Assam has so many layers of experiences to discover that I found myself going into a Google search overdrive. Attending Rongali cultural festival, was a crash course in getting acquainted with every experience the State has to offer.
Held in Guwahati in the last week of April it was organised by Trend MMS, a socio cultural organisation, with Vocal for Local as the theme. It brought some of Assam’s talents, artists and entrepreneurs to one venue — the Veterinary College Ground, Khanapara.
Organised by entrepreneur Shyamkanu Mahanta, the festival’s colourful sights included folk musicians, weaves such as Muga silk, and food traditions such as bamboo shoot pickles, pork on skewers and jars of bhut jholokia. .
In the same breath, new-age fashion shows and music performances at the Rongali Vibes stage kept the conversation relevant and entertaining. Youngsters rapped at the open mic stage while artists worked live on empty canvases, surrounded by viewers who got to see the final piece come alive over three days.
Food for thought
Geeta Dutta, a doctor-turned recipe creator and food influencer curated a traditional food exhibition at the event. She handheld us to understand how the terrain influences the food of the tribals. “Assam is a state of hills, plains and valleys occupied by numerous tribes. There are so many medicinal plants and wild edibles that we want to revive the culture of using them.” Under her guidance, we try foods from various tribes, that are also available to try at authentic restaurants across the city.
It is a sweet start with a pitha made from sticky rice powder stuffed with jaggery and sesame from the jolpan (snacks) and a refreshing smoky tea from the Singpho tribe. We follow this with rice beer which is a staple across tribes, a dish of foraged wild mushrooms and Mishagi leaves ( mudru) eaten by the Dimasa tribe underlined by the sharp tartness from fish fermented in khar(alkaline ).
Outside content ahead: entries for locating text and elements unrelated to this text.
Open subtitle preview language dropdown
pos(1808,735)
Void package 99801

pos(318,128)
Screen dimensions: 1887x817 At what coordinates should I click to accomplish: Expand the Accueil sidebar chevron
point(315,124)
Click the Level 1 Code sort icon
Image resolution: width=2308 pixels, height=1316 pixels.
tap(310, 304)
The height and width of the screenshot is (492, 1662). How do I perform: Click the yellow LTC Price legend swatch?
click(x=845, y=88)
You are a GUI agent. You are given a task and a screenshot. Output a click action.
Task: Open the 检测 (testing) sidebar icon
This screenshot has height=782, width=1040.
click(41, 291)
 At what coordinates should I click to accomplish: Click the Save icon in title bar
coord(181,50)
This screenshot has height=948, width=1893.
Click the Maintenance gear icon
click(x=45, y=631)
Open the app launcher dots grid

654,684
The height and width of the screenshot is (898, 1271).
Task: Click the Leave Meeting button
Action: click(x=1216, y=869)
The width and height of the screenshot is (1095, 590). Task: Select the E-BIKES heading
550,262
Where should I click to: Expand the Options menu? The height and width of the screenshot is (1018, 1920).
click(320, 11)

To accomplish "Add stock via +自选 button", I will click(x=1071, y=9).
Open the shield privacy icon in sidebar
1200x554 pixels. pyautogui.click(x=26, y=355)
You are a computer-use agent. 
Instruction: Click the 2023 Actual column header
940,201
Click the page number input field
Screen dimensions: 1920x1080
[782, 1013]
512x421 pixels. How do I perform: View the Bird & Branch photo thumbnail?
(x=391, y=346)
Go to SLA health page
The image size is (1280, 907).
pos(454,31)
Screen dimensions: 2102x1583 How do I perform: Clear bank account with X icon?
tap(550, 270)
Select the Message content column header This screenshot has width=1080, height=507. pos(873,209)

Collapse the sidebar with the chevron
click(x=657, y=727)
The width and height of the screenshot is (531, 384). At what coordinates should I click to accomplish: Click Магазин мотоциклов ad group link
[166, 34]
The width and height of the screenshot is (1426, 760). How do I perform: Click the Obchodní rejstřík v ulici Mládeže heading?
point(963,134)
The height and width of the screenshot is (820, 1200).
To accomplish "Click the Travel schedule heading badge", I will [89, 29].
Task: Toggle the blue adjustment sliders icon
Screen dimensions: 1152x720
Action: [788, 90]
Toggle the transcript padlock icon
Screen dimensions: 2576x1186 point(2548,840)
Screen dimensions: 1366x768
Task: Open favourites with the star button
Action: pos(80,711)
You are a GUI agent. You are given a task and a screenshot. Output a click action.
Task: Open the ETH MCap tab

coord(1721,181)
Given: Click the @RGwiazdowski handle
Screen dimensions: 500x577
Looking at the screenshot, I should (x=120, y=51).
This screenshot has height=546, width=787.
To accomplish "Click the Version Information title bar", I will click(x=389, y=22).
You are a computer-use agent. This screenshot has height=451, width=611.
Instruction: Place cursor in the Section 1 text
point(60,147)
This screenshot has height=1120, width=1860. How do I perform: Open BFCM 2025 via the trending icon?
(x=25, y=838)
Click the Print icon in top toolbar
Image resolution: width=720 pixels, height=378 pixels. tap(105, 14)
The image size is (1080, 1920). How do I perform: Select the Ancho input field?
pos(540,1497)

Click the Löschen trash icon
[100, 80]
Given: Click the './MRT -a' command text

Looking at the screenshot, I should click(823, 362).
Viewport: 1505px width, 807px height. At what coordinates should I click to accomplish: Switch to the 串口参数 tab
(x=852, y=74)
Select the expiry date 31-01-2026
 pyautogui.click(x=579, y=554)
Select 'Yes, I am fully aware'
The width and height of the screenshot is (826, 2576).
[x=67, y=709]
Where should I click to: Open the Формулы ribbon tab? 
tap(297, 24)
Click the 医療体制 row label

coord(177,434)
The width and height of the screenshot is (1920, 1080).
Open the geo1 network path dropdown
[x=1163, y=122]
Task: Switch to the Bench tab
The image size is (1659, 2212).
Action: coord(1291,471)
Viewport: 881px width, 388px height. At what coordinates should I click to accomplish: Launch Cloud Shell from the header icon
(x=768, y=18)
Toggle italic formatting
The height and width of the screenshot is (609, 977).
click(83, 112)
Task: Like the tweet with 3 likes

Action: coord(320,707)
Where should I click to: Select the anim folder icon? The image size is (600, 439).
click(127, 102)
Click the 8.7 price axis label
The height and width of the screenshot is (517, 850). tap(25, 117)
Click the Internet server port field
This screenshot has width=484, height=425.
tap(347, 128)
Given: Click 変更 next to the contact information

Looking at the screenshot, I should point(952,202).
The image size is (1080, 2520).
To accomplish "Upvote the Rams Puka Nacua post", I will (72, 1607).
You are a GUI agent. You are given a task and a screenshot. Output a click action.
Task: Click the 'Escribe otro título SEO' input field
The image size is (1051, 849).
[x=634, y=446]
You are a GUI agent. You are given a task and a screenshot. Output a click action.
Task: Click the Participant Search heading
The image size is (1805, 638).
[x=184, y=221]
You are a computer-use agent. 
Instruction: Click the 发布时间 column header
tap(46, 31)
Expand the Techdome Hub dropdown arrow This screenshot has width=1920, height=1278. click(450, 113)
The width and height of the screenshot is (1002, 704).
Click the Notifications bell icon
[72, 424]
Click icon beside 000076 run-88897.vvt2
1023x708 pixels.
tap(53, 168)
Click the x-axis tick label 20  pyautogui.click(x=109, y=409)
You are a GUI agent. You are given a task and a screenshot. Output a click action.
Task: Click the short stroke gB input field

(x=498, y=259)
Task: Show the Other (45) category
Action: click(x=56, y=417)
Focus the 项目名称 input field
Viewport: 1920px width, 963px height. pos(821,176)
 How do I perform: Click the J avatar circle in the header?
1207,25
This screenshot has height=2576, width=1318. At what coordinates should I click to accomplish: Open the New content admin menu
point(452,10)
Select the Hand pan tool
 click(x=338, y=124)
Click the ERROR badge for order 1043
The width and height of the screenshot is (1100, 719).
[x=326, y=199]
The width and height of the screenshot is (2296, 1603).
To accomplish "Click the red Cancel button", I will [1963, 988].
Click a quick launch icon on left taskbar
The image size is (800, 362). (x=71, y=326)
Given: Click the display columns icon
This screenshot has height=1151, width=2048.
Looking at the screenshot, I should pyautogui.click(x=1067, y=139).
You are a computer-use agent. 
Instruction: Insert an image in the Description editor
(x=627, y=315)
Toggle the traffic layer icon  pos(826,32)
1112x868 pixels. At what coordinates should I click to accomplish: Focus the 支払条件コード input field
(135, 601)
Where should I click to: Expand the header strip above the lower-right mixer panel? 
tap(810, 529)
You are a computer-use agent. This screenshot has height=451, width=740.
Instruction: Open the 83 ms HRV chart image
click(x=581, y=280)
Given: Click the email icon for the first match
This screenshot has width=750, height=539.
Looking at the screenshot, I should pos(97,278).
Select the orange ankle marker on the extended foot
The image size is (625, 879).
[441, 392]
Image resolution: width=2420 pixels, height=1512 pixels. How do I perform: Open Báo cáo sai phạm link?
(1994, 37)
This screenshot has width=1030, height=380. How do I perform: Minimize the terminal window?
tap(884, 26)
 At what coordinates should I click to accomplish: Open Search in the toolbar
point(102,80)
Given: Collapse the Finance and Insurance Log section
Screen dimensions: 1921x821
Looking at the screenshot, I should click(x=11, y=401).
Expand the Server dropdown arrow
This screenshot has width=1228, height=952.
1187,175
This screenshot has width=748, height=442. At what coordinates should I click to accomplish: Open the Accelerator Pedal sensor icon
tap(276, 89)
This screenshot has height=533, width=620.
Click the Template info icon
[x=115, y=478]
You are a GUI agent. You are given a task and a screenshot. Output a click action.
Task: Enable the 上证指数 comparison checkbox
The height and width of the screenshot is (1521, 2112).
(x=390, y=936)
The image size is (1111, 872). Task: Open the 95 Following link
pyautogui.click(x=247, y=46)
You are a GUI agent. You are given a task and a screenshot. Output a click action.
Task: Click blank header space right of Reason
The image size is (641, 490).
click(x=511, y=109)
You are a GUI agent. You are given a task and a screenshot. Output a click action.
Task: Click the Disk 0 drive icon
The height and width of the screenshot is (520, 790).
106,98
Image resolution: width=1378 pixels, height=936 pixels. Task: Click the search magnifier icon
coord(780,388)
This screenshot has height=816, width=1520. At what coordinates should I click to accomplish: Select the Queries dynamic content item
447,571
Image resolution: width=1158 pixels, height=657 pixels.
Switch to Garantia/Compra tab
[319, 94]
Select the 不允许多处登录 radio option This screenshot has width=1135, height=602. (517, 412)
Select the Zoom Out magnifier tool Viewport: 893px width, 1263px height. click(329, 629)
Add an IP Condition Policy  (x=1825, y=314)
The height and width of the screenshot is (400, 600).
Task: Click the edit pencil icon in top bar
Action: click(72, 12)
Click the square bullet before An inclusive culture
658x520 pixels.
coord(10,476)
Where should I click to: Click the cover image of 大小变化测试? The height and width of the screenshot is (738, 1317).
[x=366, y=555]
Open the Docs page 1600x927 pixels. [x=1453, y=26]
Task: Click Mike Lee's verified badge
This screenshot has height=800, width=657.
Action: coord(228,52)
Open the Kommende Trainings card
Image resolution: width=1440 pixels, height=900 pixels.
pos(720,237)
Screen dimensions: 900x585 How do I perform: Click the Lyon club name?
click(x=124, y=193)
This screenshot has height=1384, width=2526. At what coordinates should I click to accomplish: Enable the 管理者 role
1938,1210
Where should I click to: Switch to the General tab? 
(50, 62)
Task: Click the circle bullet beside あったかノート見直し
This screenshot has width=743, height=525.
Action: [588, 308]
From Mishing cuisine we try a local fish cooked in taro shoots and from the Bodo tribe black lentils with pork and roselle leaf. The Karbi tribe, we learn, usesesame seeds in their cooking making their food almost oil free. Food eaten by the Muslim community is an offbeat amalgamation of Mughal inspired-food rooted in Assamese ingredients.
To add to that, you must bring back a bottle of rice beer too. An upcoming rice wine, XAJ, is a good option. Founder Akash Gogoi, who presented it at Rongali, has focussed on making it better filtered and smooth. Fermented pitha (disk shaped dry cakes) mixed with local medicinal herbs and a variety of rice go into its making. Gogoi compares the wine to the sake of Japan, soju of Korea and baiju of China.
“I belong to the Ahom community and our food habits are similar to those of Myanmar, Vietnam and Thailand. Homemade rice wine is cloth filtered and not the cleanest. While this is not the first – Judima by the Dima Hasao tribe launched last year and won a GI tag for rice – XAJ is a balanced blend between pinot noir and white wine, and has a smoky finish that completely balances the sweetness from the rice.
Mahanta says, “Rongali Bihu marks the beginning of the Assamese New Year. The State during spring is ideal to visit. The aim of our festival is to reflect its cultural nuances and give a platform to entrepreneurs to present their interpretation of the State.” Guwahati, he tells us, is a perfect central base that connects a traveller to various experiences.